Croft – 2nd in class…just
After a long (6 1/2 hour) drive up on Friday night we awoke to a damp and windy Croft circuit. There was, unusually, no rushing around this morning – even though I had to attend a drivers briefing, having never driven at Croft before – as the timetable was very spaced out. Practise last thing on Saturday morning and the race almost last on Sunday!
We went out for practise on a dry(ish) track and I began to get to grips with Croft as a circuit. It’s a very challenging and quite long circuit, but it’s great fun to drive and requires a lot of nerve building up to taking certain corners flat and leaving braking as late as possible after impossibly long seeming straights.
I didn’t feel like I’d qualified brilliantly, after a near collision with Steve Crane as he was passing me in his V8 I found myself stuck behind a TR7 for the last half of the session, which was quick on the straights and slower than I’d have liked on the corners. I know I should have just dropped back half a lap or so, but I wasn’t thinking about qualifying and tried instead to get past… This easily made (and daft) mistake allowed both Barry and Mark Hadfield to qualify infront of me, Barry by just under a second and Mark by 3/10ths thereby putting me third in class A, ahead of Mik who is still taking it steady with his new engine, but is already going much faster than he was at Silverstone.
Then followed 24 hours of hanging about. A few of the others decided to go to the seaside, Barry and Stella went on some sort of National Heritage rampage and Mik and I rattled about the paddock and occasionally watched some racing.
Saturday evening was notable for the big barbeque, which included much beer and some sausages. The highlight of the evening being Jon Wolfe’s impromptu chainsaw ballet, which took place around 11pm – much to the rest of the paddocks chagrin I’m sure – the results of which at least kept the fire going for another hour or so.
Sunday afternoon eventually turned up and everyone felt refreshed after sleeping in (why get up?). The race started with a bit of excitement as Steve Chapman failed to move off the line, holding Barry and Mark back. Mik and I saw our opportunity and I went into the lead. Mark and Barry managed to get past Mik but were then held up by the TR7 I was battling with the day before.
I tried to sieze my chance and build up a lead, but both Barry and then Mark both got past.
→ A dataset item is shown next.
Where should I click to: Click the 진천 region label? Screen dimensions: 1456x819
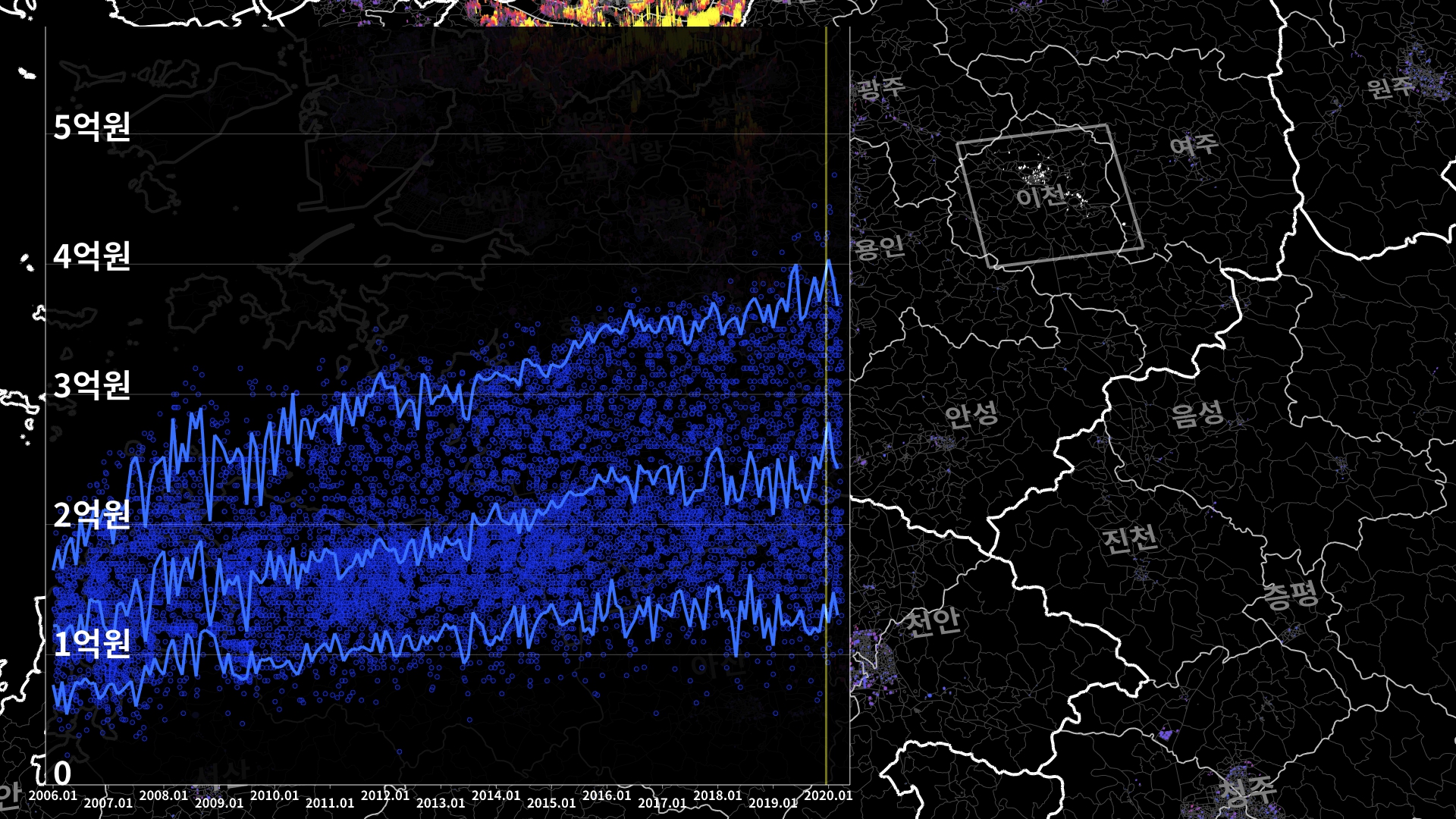click(1129, 539)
I could see Barry gaining on me as the race went on and I wished very hard for the last lap board or chequered flag. Alas, it wasn’t to be and before I knew it Barry was upon me (his blue and white bonnet being simultaneously the best and worst thing to see in my mirrors), he nipped past after getting a better run out of Hawthorn and it was all I could do to keep up with him for the last two laps before the flag.
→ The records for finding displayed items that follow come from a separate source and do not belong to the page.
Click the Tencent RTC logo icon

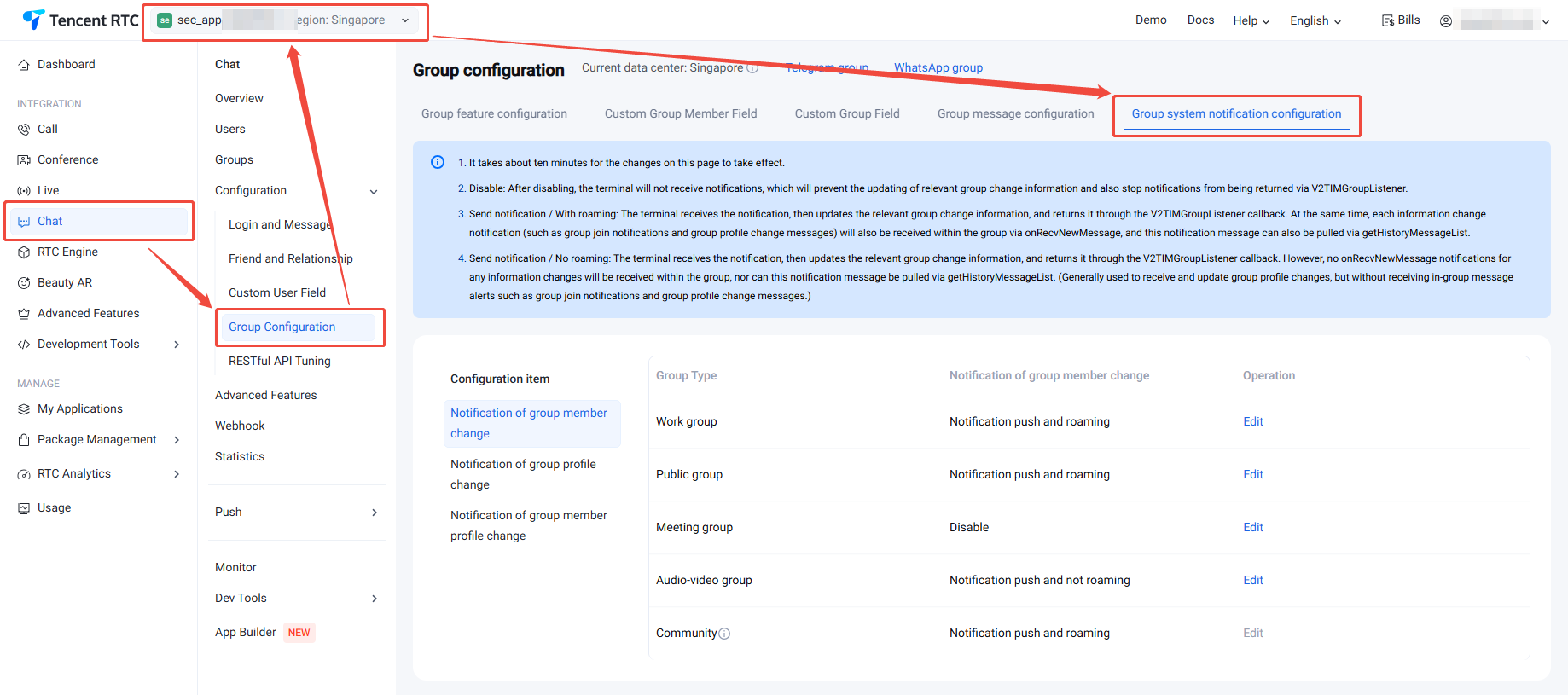click(33, 20)
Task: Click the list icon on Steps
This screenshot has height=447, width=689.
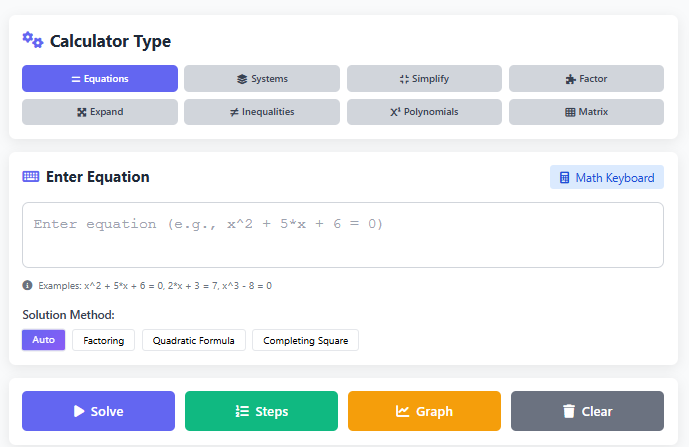Action: coord(241,411)
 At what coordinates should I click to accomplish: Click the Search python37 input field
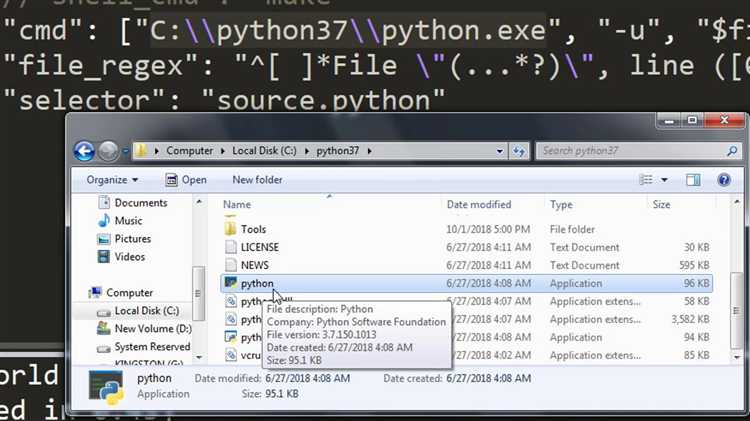(x=620, y=151)
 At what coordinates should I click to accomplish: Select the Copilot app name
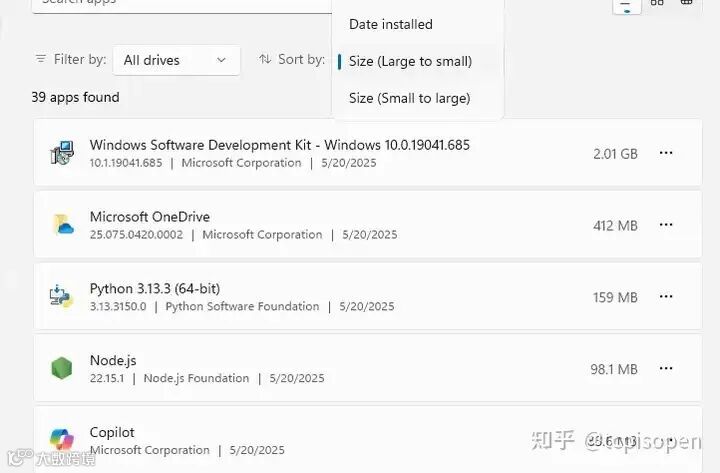(x=112, y=432)
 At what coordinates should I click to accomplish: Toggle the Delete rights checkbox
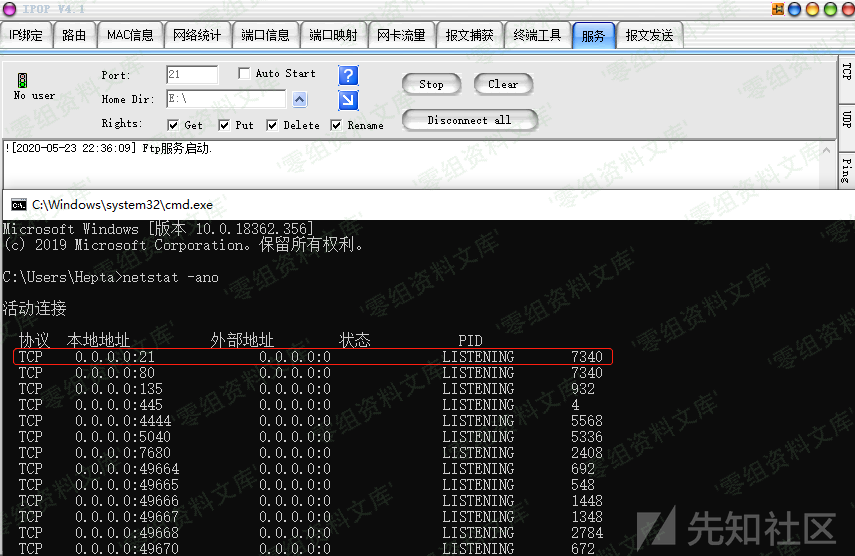[272, 126]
Mark Hadfield finished shortly behind, but significantly ahead of the 3.5 litre Tr7 and Mik, unfortunately suffered a broken waterpump, which flew apart and dinged his radiator – this boiled his engine in short form and left him stranded on the infield chatting with the Marshals.
Class C was won by Karl Dandridge followed by Dave Thompson and then Kev Hadfield, who must by now have the fastest Triumph Herald in christendom.